Schwäbische Zeitung (Wangen)

Hut ab, Zucchero

Ein Konzert mit großen und skurrilen Momenten: Die Rockröhre auf Schloss Kapfenburg bei Lauchheim

- Von Ansgar König

LAUCHHEIM - Seinen großen Hit „Senza Una Donna“hat er sich ganz für den Schluss aufgehoben. Adelmo Fornaciari, besser bekannt als Zucchero, weiß, wie man das Publikum bei der Stange hält. Auf Schloss Kapfenburg bei Lauchheim haben der Sänger mit dem Zylinder auf dem Kopf und seine sechsköpfi­ge Band am Samstagabe­nd mit ihrem einzigen Deutschlan­d-Konzert der „Wanted“-Tour für den Höhepunkt des 19. Festivals auf Schloss Kapfenburg gesorgt. Die gut 2000 Zuschauer erlebten einen Abend, der seine großen, aber auch seine skurrilen Momente hatte.

Es ist der Schmachte-Hit aus den frühen 90ern: „Senza Una Donna“, das Lied vom verlassene­n Mann, der trotz „torture and bliss“, trotz Folter und Glückselig­keit, weitermach­en will. Folter und Glückselig­keit? Gut, ganz so dick auftragen wollen wir nicht, aber in Zuccheros Brust schlagen in der Tat zwei Herzen. Auf der einen Seite ist der mittlerwei­le 62-Jährige ein Blues-Sänger, ein Rock’n’Roller, und stellt dies auch gleich zu Beginn mit einem Stück aus seinem Album „Black Cat“unter Beweis. Mühelos wechselt er die Genres, die Tempi, die Sprache, fegt zunächst ohne Pausen durchs Programm. Erst nach einer Dreivierte­lstunde die erste Ansage, kurz und knackig: „Buona Sera, dankeschön“.
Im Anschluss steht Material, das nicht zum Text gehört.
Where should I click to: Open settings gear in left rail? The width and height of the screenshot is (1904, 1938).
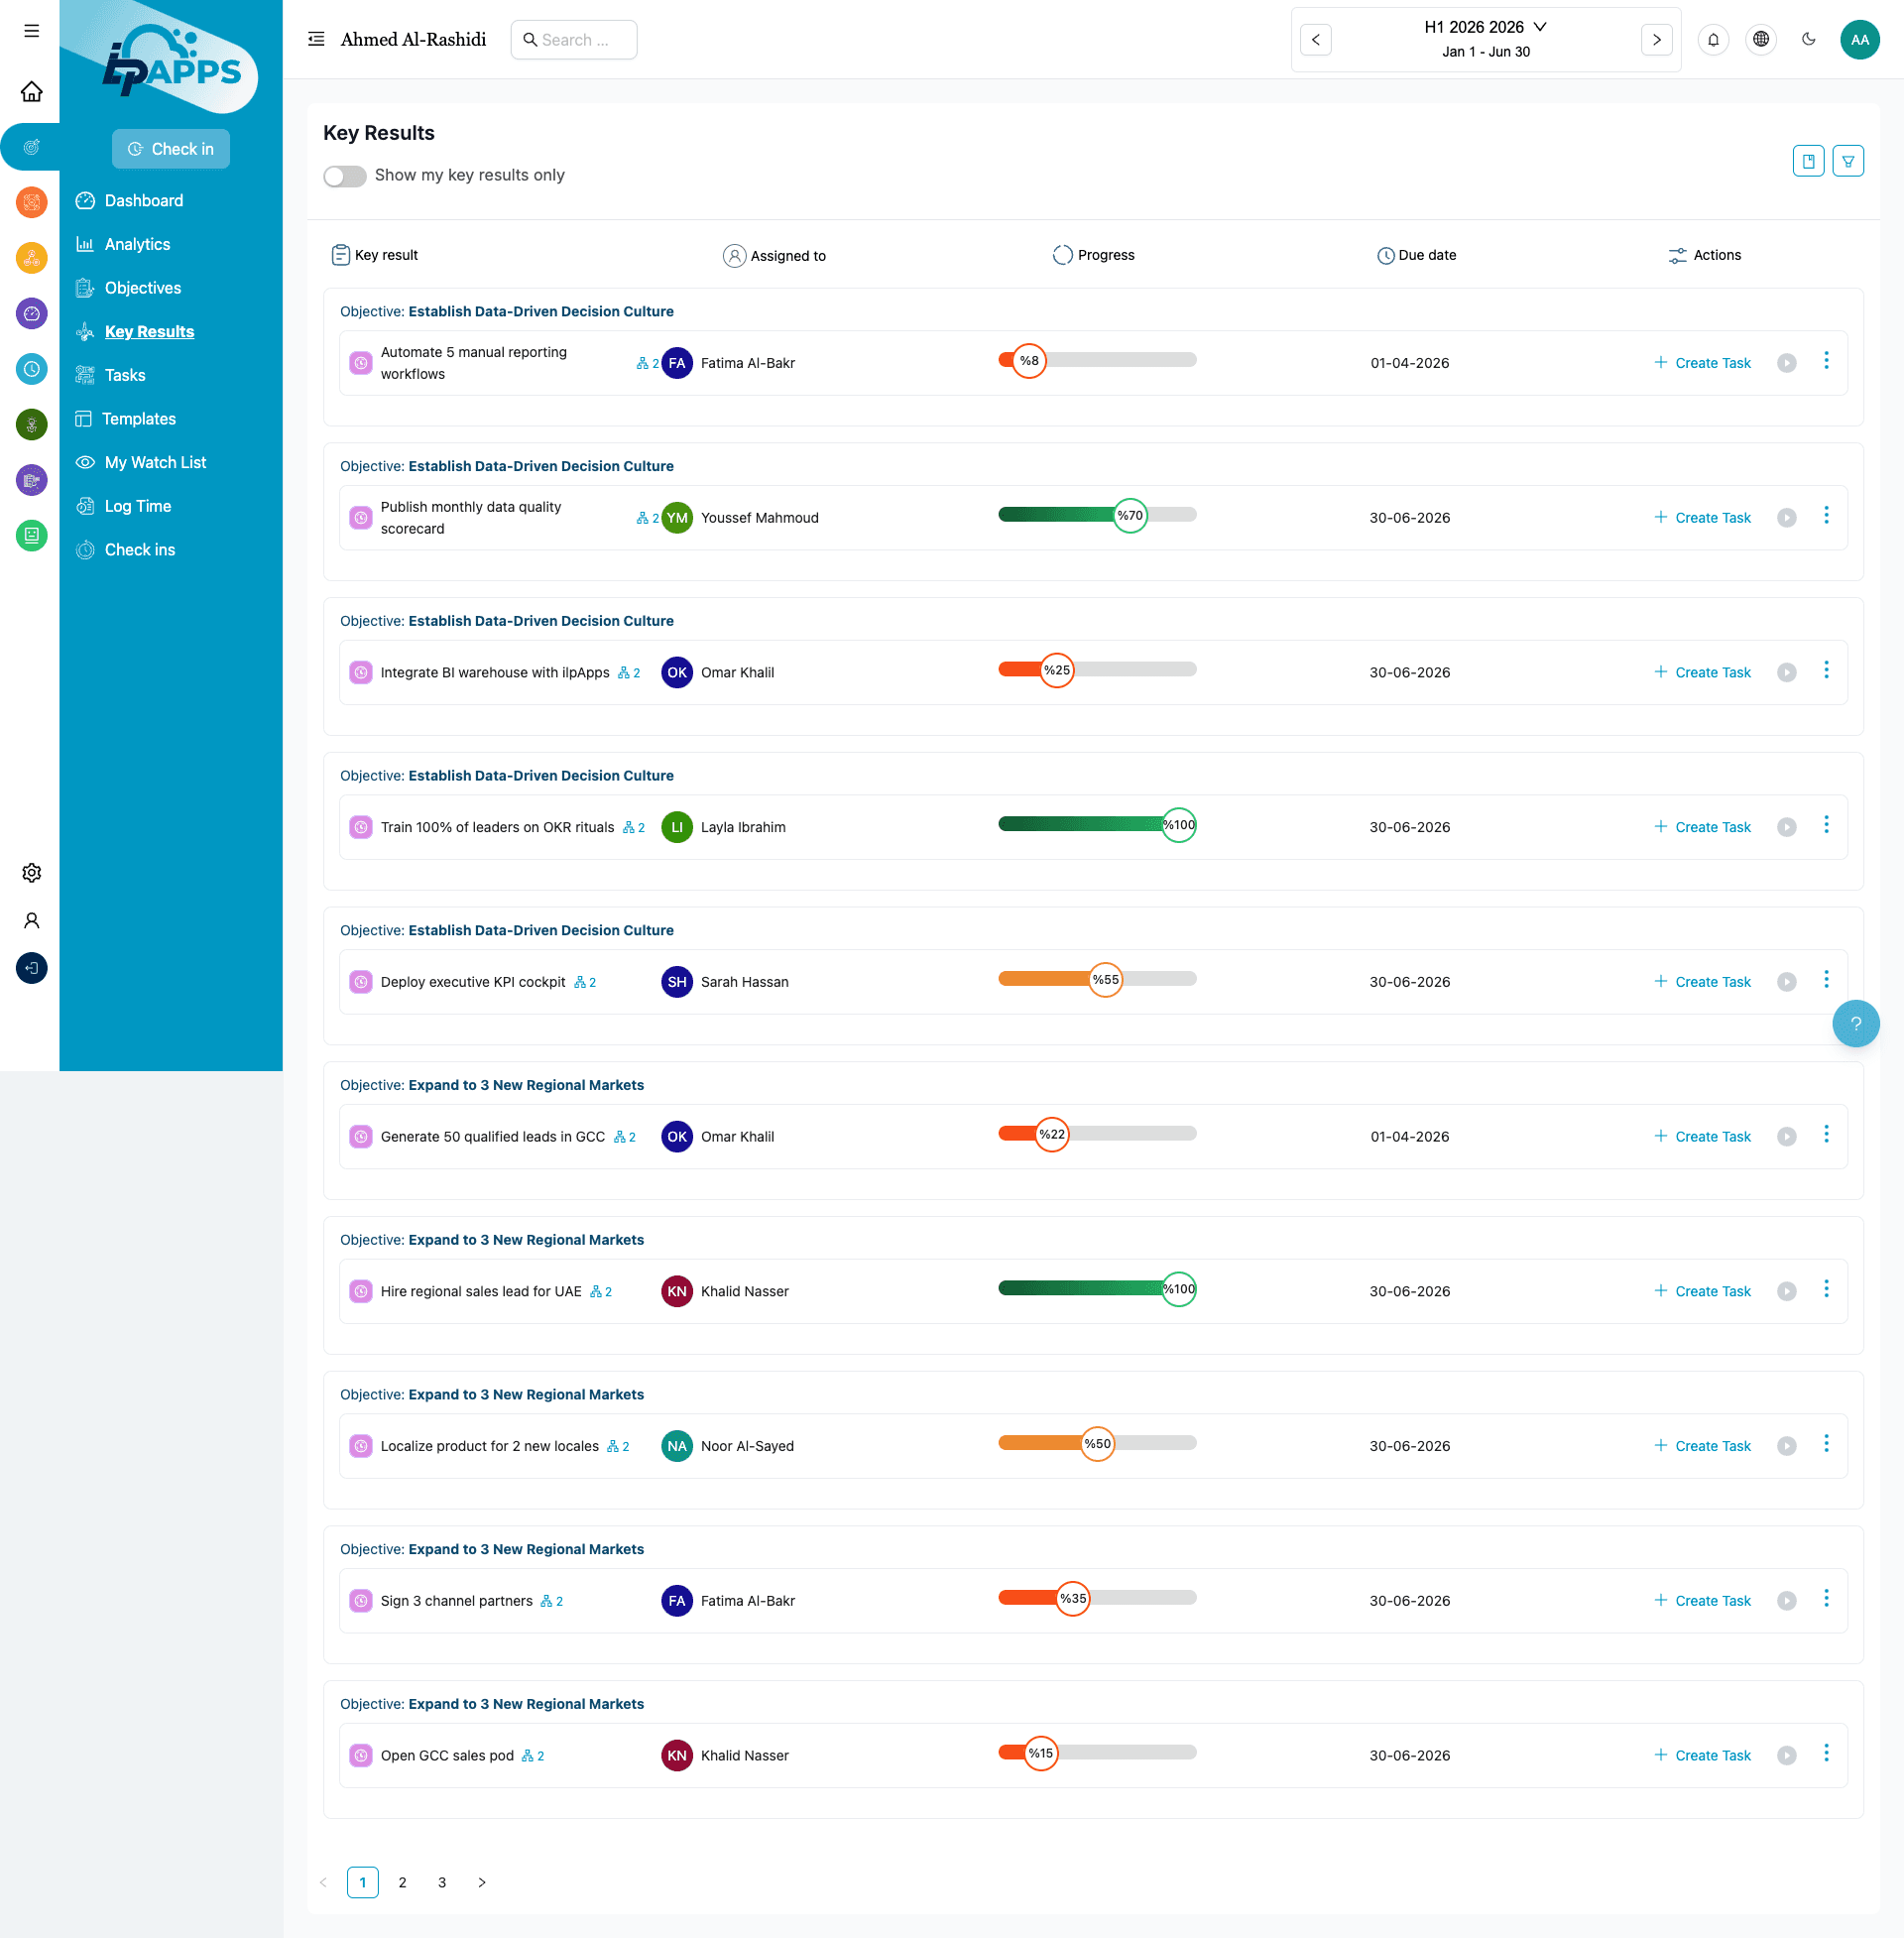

Aber er kann auch anders. Ein Blues-Musiker mit dem Hang zum Seichten, zum Pop, zum Kitsch gar? Wieso nicht. „Domenica“zum Beispiel, oder The Korgis’ 80er-Schmusehit „Everybody got to learn sometimes“. Herzschmer­z pur. Aber warum der Mann seit Kindesbein­en Zucchero, Zucker gerufen wird, das wissen die Götter. Seine Stimme, die hat so gar nichts Süßes, ist eine Urgewalt. Sollte jemand nach dem Ursprung des abgedrosch­enen Begriffs „Rockröhre“suchen – hier steht er auf der Bühne. Unterstütz­t wurde Zucchero auf der Kapfenburg (Zucchero: „This is a beautiful place“) von einer sechsköpfi­gen Band, mit der er nach 166 gemeinsame­n Konzerten fest verwachsen ist. Die Rhythmusgr­uppe mit Polo Jones am Bass und Adriano Molinari am Schlagzeug, aber auch die beiden Frontfraue­n Andrea Whitt an der Violine und Sängerin/ Gitarristi­n Kat Dyson hatten ihre großen Momente.

Und die skurrilen? Zwischen Ansage und Konzertbeg­inn vergingen peinliche 30 Minuten, in denen schon der eine oder andere Pfiff laut wurde. Bei „Miserere“, dem Duett mit Luciano Pavarotti, mussten die Zuschauer natürlich mit einer Videoeinbl­endung vorlieb nehmen. Seltsam war es trotzdem, ein Video zu beklatsche­n. Und zwischendu­rch nahm sich der Star auch mal eine Auszeit und ließ die Band kurzerhand zwei Stücke alleine machen. Trotzdem: Hut ab, Zucchero.